Assignment =>
Among the lines below, return each one that contains the word "beside".

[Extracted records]
********************

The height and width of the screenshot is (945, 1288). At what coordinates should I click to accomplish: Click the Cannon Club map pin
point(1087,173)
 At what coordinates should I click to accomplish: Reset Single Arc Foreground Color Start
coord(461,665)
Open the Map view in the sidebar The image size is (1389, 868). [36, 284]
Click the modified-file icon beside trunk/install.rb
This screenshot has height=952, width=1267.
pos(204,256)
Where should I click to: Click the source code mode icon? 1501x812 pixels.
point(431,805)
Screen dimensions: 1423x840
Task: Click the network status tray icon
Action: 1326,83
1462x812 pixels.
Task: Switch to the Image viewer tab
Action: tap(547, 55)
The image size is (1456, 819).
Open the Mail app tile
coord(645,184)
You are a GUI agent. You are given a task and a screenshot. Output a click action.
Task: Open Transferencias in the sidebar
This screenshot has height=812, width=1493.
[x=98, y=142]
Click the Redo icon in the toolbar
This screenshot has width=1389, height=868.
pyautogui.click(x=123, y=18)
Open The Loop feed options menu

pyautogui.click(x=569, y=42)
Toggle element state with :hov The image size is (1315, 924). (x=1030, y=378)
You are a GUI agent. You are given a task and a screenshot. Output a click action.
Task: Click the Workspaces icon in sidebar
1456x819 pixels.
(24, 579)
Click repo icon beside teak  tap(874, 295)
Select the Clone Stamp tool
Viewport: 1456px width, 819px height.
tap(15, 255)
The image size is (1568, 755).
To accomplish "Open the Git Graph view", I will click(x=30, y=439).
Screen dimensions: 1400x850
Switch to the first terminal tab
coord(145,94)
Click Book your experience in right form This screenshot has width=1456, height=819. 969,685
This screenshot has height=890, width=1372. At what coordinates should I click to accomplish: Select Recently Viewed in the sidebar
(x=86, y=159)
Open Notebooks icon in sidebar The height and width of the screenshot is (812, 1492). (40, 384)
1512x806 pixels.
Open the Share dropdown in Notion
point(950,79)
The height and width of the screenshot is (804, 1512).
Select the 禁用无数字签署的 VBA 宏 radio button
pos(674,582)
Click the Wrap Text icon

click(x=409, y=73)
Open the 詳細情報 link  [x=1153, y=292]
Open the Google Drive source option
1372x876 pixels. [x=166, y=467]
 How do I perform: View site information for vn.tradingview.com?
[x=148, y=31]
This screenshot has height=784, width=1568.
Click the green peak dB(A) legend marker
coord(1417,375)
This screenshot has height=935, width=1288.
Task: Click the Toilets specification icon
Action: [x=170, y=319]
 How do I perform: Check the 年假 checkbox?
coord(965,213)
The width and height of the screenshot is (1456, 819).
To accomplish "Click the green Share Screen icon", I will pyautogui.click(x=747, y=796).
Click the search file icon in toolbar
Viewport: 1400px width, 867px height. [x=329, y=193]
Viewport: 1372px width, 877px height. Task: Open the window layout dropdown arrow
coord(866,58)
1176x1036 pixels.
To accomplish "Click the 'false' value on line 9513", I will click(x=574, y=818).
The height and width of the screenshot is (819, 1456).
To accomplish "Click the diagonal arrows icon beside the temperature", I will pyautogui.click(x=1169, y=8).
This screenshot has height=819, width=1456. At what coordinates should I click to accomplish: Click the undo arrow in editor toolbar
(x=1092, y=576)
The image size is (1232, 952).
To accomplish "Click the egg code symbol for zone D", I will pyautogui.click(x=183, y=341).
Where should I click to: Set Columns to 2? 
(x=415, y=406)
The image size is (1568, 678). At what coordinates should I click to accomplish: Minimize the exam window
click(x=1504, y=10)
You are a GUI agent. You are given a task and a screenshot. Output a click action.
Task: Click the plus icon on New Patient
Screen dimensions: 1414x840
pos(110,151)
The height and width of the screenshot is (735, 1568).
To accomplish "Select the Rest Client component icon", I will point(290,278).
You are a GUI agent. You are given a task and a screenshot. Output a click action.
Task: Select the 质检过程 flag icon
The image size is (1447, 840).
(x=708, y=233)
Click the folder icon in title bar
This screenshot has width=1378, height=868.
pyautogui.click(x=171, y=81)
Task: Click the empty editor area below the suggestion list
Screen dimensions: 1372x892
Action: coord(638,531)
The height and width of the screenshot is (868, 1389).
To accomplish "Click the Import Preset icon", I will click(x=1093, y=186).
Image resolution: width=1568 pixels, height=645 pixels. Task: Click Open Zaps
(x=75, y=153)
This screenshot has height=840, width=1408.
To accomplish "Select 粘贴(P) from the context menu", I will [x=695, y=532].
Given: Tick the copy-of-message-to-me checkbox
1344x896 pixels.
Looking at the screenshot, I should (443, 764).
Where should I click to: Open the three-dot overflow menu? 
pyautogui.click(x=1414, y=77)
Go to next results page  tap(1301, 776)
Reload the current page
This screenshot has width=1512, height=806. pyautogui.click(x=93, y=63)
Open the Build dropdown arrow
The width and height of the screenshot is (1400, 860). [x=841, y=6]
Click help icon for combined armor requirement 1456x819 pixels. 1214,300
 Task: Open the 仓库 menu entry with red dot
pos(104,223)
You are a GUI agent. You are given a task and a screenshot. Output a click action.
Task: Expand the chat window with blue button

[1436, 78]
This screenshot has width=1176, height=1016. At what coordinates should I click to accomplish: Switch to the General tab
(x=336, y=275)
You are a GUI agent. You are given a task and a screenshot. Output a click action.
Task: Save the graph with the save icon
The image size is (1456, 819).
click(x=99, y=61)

********************

Solution to the problem =>
Click the modified-file icon beside trunk/install.rb
Click repo icon beside teak  tap(874, 295)
To accomplish "Click the diagonal arrows icon beside the temperature", I will pyautogui.click(x=1169, y=8).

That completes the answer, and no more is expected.